For 20 years, pretty much since he joined the Princeton faculty, sociology professor Thomas Espenshade *72, who is white, has been singing in choirs at the Witherspoon Street Presbyterian Church, where the congregation is mostly African-American. While that doesn’t exactly put Espenshade on the front lines of America’s racial divide, it does mean he has more than just an academic interest in racial justice, the subject he and Alexandria Walton Radford *09 examine from all sides in a new book, No Longer Separate, Not Yet Equal: Race and Class in Elite College Admission and Campus Life (Princeton University Press).

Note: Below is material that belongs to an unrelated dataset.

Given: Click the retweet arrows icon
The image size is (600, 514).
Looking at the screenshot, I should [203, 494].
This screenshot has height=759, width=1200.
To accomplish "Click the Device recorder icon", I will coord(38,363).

Ten years in the making, the book grew out of Espenshade’s earlier work on immigration. Unlike past studies, such as The Shape of the River by former Princeton president William Bowen *58 and former Harvard president Derek Bok, Espenshade and Radford focused not only on black and white students, but also on Asians and Hispanics. The authors examined students’ admission strategies, including the use of test-prep courses and participation in advanced-placement courses and extracurricular activities; academic performance in college; and social interaction.
The research is based on what’s known as the National Study of College Experience, which includes the records of all who applied to enter 10 elite colleges and universities, both public and private, in the falls of 1983, 1993, and 1997. (Data were shared with the stipulation that the colleges not be identified, so don’t ask whether Princeton was among them.) That’s a total of 245,000 applications, which were supplemented by surveys filled out by 9,100 of those applicants.
Among the findings:
• In the admission process, an applicant’s social class matters, but it usually receives less weight than race or ethnicity. In the sample in the study, class mattered most in private colleges: At these schools, having a lower-class family background was equivalent to having 130 additional points on the SAT. However, the authors write, “the admission preference accorded to low-income students appears to be reserved largely for nonwhite students.”

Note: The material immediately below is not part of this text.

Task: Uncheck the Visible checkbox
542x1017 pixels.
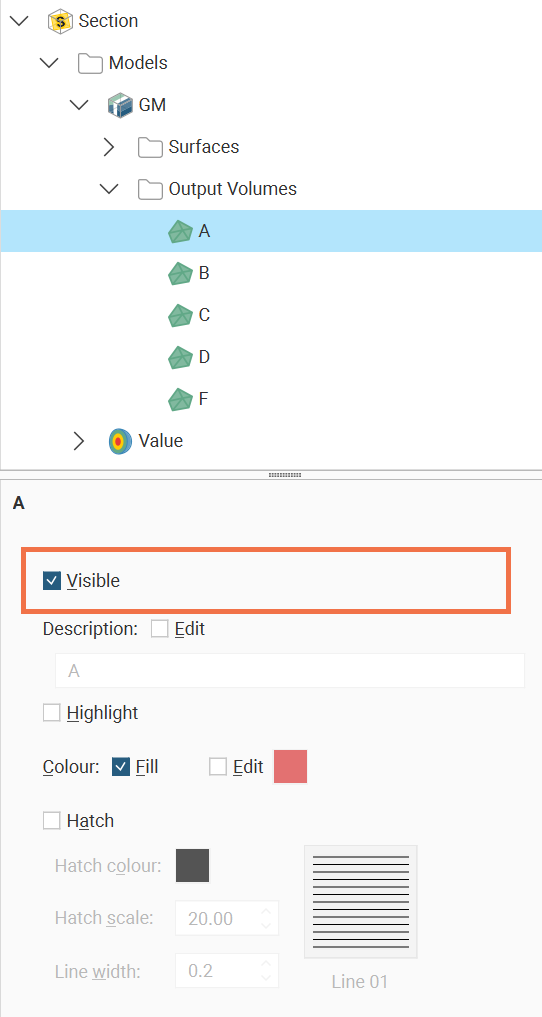Action: (x=52, y=580)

• While students at selective colleges frequently interact with classmates from different racial and ethnic groups, they interact even more with students of their own backgrounds.

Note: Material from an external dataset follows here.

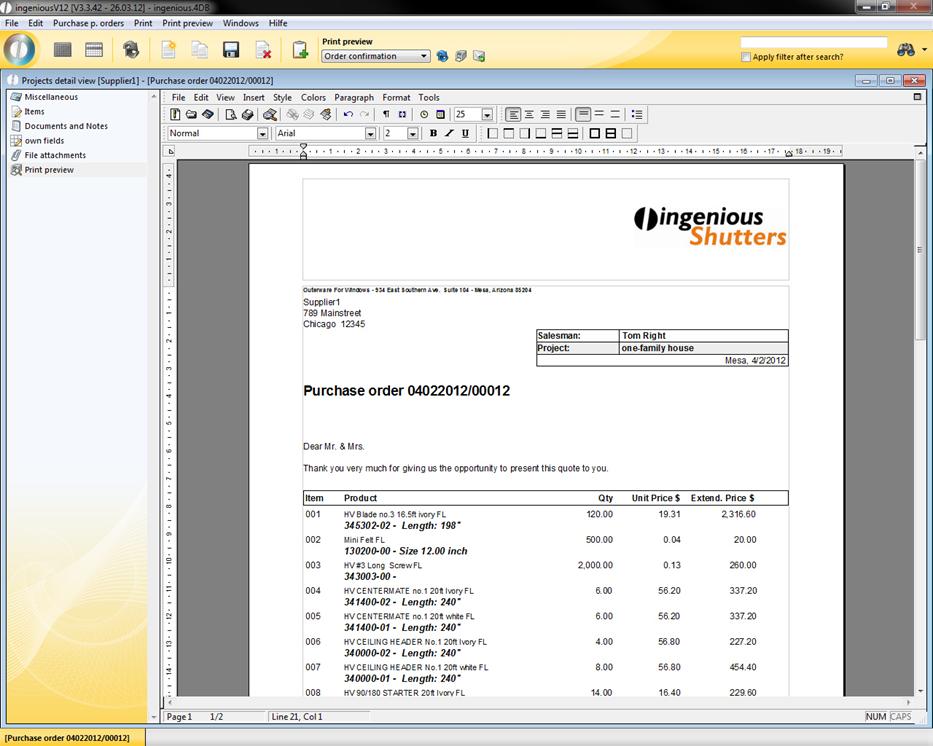The image size is (933, 746).
Task: Toggle the bullet list icon
Action: (x=637, y=115)
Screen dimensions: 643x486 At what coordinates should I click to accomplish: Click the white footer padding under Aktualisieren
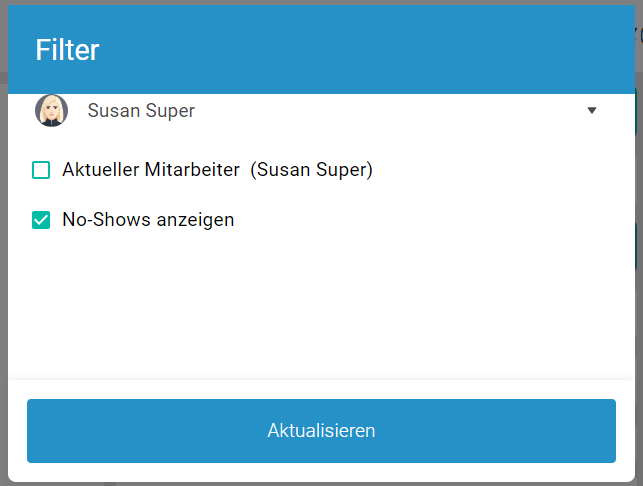(320, 473)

• Despite stereotypes to the contrary, it’s white students who do the most self-segregating on campus.
• Most students were satisfied with their college experiences. But among the groups studied, black students were the least satisfied with both their social and academic experiences.
The book’s implications for affirmative action have received the most attention from reviewers and educators, and opponents of that policy are likely to find ammunition in the findings. All things being equal — admission officials argue that all things are never equal — the authors say that an Asian student needed to score 1,450 on the SAT to have the same chance of admission as a white student who scored 1,310 and a black student who scored 1,000. However, Espenshade points out that he has not uncovered proof of bias, as the researchers did not have access to all the information considered by admission officers. With the data, he says, he hoped to provide “a little evidence to help clarify the claims people make.”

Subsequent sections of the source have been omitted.